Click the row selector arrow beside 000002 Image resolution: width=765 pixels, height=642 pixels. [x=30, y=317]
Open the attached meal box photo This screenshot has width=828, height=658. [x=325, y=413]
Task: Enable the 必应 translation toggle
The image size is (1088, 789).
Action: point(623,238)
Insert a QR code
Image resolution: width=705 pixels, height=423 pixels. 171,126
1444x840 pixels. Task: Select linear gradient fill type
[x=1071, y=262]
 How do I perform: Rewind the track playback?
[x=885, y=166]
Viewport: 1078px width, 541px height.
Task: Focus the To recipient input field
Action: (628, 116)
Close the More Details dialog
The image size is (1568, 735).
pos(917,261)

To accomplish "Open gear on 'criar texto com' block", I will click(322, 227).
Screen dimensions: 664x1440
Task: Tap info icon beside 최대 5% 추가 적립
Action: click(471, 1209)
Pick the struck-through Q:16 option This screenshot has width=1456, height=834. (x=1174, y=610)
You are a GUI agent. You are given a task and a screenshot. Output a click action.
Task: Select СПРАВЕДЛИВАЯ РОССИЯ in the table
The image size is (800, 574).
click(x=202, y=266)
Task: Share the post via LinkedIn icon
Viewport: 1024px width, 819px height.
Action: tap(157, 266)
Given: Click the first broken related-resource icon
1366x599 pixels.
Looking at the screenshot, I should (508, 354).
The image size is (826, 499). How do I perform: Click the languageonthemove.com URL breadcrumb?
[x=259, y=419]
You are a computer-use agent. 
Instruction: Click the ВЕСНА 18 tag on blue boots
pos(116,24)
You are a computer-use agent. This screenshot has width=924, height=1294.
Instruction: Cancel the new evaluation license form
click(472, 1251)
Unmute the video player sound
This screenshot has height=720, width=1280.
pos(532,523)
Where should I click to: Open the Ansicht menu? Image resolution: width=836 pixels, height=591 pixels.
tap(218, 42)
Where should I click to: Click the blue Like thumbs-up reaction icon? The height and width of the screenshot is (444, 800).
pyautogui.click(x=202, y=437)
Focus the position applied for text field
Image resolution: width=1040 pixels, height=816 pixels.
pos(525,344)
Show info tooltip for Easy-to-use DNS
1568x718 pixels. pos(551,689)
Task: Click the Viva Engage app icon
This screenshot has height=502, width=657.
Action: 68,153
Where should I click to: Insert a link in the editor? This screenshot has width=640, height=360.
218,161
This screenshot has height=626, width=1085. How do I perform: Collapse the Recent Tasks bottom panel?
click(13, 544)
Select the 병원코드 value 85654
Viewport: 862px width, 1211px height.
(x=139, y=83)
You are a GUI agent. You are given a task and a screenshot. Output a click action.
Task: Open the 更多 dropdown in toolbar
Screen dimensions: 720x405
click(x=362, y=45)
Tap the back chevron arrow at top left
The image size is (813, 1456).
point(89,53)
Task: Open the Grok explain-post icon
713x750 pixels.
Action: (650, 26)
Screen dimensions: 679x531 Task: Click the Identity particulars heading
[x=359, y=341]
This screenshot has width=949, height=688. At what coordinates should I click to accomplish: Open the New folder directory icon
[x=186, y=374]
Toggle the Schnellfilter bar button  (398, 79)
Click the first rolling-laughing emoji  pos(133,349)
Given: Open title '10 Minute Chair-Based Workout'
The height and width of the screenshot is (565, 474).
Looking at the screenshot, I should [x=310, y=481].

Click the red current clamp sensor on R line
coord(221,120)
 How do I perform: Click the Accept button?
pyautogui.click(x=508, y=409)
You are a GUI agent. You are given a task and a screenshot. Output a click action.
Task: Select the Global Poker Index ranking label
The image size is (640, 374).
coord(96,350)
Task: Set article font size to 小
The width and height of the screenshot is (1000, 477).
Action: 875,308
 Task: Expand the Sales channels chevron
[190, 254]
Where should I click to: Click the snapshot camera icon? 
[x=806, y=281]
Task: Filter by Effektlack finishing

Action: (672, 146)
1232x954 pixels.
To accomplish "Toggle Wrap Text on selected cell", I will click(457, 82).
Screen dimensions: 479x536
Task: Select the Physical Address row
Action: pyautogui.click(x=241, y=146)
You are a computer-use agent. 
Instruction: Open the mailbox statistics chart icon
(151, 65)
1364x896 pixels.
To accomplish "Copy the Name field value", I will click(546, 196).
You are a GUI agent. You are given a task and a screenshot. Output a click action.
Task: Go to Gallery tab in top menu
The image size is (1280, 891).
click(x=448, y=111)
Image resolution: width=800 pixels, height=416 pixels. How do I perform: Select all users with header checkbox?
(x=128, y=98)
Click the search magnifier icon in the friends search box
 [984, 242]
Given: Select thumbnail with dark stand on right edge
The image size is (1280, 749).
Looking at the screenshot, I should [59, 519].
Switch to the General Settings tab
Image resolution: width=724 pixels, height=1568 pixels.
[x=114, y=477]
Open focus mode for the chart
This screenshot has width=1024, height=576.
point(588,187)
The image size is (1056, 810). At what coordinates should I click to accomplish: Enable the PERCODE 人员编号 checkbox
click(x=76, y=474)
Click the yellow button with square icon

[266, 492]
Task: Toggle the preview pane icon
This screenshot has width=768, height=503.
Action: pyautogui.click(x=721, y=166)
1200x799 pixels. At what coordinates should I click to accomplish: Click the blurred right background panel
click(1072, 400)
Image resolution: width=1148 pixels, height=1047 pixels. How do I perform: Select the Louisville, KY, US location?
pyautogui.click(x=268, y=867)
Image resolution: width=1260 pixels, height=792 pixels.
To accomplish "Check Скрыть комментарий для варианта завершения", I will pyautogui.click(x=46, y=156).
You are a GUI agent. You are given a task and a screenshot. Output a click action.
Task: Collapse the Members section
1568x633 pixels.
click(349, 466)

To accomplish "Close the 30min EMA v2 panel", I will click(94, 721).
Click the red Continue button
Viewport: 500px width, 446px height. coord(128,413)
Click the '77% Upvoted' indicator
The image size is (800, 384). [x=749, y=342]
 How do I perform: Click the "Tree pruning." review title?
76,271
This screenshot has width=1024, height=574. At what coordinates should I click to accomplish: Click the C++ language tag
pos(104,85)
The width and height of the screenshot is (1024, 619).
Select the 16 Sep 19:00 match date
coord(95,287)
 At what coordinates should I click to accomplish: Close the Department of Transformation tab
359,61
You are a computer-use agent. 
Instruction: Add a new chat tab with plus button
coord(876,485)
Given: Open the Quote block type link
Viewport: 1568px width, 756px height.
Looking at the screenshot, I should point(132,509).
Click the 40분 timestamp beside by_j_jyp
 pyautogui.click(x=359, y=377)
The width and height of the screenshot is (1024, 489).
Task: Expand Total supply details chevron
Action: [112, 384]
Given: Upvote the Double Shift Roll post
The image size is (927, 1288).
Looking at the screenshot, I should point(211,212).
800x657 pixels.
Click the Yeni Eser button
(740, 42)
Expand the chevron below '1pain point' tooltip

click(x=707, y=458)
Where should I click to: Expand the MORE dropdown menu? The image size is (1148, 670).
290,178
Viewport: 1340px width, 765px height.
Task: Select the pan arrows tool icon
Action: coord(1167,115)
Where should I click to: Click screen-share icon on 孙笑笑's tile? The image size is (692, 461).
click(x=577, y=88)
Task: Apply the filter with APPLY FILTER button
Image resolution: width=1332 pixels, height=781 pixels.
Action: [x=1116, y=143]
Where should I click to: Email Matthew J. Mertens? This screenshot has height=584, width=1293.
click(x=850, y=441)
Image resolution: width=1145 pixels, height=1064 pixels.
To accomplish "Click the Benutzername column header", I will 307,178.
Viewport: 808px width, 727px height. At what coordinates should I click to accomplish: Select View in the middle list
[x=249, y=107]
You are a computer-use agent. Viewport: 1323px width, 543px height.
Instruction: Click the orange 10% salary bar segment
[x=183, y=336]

• Instructions for the task
Copy all lines from the material above that hold the word "post".

• Task response
Task: Share the post via LinkedIn icon
Task: Open the Grok explain-post icon
Given: Upvote the Double Shift Roll post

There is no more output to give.